Appearance
What this is
For a producer engine, "trust" means provenance and reliability: every canonical record can be traced to its source and step, re-runs don't corrupt prior work, and the cost of extraction is controlled.
Provenance
Canonical outputs carry lineage — which source asset produced them, through which extraction step, under which contract. Variable-relationship models in book_level_sweep.json retain provenance so downstream consumers (Principia) inherit a defensible chain, not a bare assertion.
Idempotency
The pipeline is idempotent: a completed unit is skipped, not recomputed (resume guards, oversized sub-split handling). Re-running a partially-failed batch resumes rather than duplicating — the basis for reliable scale.
The clean store
Each book has one current, clean store: book_level/book_level_sweep.json. The legacy summary.json is dead — reading it is a known failure mode. The ledger (_sweep_ledger.csv) reports coverage so "done" is verifiable, not assumed.

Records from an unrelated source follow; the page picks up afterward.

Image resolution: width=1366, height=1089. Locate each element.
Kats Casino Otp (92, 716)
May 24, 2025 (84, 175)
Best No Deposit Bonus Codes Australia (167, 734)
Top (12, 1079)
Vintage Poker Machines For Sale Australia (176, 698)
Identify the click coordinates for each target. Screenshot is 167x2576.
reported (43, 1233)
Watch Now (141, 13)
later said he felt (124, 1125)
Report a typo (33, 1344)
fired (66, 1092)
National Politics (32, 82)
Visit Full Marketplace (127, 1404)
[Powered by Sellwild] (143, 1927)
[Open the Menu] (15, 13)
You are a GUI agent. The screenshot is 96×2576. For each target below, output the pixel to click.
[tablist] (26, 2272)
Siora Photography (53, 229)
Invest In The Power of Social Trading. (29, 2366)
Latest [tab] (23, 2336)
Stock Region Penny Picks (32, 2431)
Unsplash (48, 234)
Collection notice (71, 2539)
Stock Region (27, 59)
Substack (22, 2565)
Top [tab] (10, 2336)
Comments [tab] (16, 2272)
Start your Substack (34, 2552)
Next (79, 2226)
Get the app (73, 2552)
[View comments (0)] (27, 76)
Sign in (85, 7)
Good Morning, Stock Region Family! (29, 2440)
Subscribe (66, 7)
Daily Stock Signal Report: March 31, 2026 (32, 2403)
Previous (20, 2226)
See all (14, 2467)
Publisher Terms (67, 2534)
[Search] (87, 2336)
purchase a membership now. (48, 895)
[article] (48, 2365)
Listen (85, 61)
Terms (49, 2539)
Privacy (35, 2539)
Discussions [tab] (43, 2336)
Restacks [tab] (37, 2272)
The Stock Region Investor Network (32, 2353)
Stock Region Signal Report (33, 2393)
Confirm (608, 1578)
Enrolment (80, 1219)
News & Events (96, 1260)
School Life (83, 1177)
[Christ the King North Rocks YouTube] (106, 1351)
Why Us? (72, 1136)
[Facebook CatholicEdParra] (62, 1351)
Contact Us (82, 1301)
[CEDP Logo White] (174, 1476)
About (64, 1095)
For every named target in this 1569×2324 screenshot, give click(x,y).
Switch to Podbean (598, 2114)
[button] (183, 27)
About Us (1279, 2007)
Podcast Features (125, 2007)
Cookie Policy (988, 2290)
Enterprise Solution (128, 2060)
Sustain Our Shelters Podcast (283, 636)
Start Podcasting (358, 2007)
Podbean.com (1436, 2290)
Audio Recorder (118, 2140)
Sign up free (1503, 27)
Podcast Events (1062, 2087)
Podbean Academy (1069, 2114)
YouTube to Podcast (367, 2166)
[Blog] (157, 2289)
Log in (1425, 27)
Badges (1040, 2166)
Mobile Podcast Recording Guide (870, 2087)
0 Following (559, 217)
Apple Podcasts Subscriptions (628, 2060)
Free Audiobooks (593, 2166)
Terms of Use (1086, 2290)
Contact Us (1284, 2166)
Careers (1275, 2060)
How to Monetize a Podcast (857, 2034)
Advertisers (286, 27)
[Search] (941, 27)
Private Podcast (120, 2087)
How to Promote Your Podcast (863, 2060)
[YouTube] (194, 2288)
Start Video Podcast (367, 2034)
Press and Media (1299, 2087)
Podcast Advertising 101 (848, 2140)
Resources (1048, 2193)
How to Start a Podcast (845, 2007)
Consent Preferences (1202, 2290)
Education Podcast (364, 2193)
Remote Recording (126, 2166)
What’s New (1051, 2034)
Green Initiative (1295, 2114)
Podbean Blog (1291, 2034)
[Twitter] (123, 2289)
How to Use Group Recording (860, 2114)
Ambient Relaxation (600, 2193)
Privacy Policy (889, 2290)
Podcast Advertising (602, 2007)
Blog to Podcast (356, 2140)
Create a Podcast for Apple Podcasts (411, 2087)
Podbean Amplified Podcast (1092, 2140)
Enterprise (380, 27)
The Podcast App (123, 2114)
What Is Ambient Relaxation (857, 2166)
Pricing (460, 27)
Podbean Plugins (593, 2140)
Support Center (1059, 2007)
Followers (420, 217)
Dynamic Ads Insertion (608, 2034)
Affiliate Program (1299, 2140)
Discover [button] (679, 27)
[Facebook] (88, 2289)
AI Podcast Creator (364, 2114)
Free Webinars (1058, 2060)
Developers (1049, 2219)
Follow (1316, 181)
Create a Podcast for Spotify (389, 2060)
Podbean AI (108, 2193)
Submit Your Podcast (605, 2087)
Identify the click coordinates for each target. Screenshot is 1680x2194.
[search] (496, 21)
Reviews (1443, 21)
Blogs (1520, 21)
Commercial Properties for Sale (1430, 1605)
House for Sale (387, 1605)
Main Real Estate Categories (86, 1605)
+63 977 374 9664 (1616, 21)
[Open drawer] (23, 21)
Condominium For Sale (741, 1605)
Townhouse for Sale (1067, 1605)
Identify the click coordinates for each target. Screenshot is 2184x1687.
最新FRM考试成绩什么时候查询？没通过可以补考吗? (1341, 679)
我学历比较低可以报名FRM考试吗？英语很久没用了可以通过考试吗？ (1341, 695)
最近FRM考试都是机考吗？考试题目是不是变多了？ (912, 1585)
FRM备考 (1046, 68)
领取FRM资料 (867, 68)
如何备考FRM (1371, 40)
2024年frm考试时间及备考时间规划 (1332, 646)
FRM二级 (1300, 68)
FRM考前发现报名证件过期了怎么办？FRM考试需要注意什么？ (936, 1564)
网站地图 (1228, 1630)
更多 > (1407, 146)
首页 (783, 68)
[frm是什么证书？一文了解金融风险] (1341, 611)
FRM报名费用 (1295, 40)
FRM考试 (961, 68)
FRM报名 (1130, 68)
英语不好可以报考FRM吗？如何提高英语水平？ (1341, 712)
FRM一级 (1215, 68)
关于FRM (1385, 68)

Controlled cost & honest status
The moat is thousands of multi-step extractions run reliably at controlled cost. Operating discipline is part of the guarantee: prove one unit end-to-end (with real result + cost) before the batch, and verify outputs changed on disk — a book that "finishes" in 38s did not run. Honest status over hopeful framing.
Asset integrity
The asset registry is verifiable: npm run registry:verify confirms every declared asset exists; registry:verify:fix prunes missing ones. Files resolve through the registry, not hand-built paths, so lineage stays intact.
Honest scope
CanonicAI produces canonical data with provenance; it does not adjudicate downstream truth. Consumers (Principia) own evidence curation. In-scope vs. spun-out producers: docs/CANONICAI-SCOPE.md.